Lebih lanjut, ia menilai, kebijakan pemerintah saat ini untuk mendatangkan daging-daging beku yang lebih murah dari berbagai negara pun akan menjadi tantangan industri di masa depan. Pasalnya, saat ini industri peternakan telah kehilangan banyak konsumen. Oleh karena itu diharapkan pada waktu yang akan datang, daging sapi impor dari Australia dapat kembali bersaing dan bisa mengisi pasar dalam negeri seperti semula.
"Memang saat ini kita terpaksa cari alternatif pasokan daging beku dan itu sudah dilakukan Gapuspindo ke Meksiko dan Brasil. Tapi memang tantangannya banyak," kata dia.
Australian Co-Chair of The Red Meat & Cattle Partnership, Chris Timming, mengatakan, harga daging sapi Australia diperkirakan akan mulai menurun pada semester kedua tahun ini.
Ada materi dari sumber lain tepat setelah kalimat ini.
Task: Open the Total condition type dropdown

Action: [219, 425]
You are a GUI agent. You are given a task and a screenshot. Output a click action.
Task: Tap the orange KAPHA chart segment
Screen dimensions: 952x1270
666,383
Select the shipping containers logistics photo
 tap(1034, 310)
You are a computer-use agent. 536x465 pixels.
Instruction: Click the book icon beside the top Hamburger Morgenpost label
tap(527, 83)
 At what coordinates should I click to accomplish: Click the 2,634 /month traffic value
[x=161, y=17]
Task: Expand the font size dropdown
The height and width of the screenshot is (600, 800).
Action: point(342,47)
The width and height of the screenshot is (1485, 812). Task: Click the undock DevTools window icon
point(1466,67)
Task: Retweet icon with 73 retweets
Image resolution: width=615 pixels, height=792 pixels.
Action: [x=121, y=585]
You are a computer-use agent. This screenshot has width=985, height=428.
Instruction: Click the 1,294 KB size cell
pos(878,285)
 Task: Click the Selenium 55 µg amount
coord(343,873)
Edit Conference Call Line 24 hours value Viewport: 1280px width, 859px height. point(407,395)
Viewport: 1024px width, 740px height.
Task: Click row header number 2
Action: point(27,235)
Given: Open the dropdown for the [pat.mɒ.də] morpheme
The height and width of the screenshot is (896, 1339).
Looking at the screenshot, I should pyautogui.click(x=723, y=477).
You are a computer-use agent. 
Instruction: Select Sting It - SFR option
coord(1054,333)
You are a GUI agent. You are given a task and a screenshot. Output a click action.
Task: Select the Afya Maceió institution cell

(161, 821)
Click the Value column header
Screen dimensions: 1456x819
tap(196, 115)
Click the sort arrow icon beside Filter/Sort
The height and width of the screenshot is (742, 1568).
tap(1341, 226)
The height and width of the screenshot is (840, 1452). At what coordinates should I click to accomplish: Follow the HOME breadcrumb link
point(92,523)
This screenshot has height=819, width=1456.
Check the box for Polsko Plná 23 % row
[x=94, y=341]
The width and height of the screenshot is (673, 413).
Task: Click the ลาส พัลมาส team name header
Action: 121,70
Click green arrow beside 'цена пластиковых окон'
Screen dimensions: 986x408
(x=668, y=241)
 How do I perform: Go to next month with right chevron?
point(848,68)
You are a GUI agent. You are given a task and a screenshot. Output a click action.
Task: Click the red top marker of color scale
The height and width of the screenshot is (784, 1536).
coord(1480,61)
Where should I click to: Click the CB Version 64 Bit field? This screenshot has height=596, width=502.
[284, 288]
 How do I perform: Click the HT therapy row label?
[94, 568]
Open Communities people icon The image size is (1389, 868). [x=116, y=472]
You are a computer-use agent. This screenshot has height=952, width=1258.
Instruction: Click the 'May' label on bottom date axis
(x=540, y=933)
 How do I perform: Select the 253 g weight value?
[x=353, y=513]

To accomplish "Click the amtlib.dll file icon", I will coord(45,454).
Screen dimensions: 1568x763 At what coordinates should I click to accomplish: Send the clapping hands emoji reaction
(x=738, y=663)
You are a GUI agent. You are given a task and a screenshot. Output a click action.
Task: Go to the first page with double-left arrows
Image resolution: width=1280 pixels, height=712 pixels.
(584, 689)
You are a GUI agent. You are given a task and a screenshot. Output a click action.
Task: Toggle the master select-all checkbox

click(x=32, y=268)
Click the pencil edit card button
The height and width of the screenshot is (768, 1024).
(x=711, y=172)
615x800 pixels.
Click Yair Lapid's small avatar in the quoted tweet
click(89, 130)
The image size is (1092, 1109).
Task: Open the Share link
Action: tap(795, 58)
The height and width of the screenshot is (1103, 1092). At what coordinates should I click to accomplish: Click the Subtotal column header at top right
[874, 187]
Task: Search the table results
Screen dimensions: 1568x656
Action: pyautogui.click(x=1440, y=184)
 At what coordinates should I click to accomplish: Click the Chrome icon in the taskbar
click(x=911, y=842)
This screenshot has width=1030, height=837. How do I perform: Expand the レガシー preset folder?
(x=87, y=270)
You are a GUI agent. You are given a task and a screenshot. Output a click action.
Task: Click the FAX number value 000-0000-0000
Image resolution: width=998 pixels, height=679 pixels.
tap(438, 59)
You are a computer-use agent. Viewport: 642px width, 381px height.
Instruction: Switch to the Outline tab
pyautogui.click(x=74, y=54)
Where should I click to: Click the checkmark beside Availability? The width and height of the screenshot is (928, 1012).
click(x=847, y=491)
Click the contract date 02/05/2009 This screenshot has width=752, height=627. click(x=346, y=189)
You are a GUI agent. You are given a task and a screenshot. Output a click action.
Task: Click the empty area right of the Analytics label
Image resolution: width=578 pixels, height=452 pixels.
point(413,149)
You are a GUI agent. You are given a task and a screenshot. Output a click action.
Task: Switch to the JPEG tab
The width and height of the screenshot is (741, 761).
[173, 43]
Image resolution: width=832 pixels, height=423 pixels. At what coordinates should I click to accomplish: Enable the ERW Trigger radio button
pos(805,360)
Itu karena akan lebih banyak populasi sapi yang dihasilkan berkat dukungan faktor alam.
Meski begitu, ia mengatakan ke depan penurunan jumlah sapi hidup mungkin akan terjadi, namun diharapkan tetap akan terjadi kerja sama yang erat antar Indonesia dan Australia untuk saling mendukung industri peternakan.